» **Problem requirements**
Give again, word for word, every line in the entries below from the line with "lindsaymking.com (1116, 1467)" up to and including the line with "3. Senapan Sniper", and no other line.

-- Available data follows --

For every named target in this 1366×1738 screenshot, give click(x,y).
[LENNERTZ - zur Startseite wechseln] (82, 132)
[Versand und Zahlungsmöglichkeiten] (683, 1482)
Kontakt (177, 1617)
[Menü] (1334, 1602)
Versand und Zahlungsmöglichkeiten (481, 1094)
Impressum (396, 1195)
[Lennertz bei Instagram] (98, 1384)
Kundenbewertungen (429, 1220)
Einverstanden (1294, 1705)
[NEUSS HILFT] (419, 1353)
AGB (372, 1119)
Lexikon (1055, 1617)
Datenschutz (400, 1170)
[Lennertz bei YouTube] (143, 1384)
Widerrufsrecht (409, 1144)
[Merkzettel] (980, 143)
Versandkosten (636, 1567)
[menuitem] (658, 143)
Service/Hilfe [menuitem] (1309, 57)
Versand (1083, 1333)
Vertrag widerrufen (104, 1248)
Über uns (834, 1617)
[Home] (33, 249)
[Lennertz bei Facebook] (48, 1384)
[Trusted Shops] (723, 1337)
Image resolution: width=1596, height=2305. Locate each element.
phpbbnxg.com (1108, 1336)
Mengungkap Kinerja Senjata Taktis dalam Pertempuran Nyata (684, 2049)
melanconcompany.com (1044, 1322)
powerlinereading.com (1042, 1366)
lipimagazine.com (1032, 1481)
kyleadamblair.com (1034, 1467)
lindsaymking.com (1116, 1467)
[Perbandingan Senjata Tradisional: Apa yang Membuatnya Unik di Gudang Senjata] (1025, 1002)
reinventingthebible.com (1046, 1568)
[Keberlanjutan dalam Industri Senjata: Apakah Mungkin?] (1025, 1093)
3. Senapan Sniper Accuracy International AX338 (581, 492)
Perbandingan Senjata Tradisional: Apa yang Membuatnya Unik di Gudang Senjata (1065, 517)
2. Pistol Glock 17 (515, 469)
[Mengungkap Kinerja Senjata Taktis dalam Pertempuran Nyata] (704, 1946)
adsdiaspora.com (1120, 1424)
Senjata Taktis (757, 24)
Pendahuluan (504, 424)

-- Available data concluded --

» **Answer to the exercise**
lindsaymking.com (1116, 1467)
[Perbandingan Senjata Tradisional: Apa yang Membuatnya Unik di Gudang Senjata] (1025, 1002)
reinventingthebible.com (1046, 1568)
[Keberlanjutan dalam Industri Senjata: Apakah Mungkin?] (1025, 1093)
3. Senapan Sniper Accuracy International AX338 (581, 492)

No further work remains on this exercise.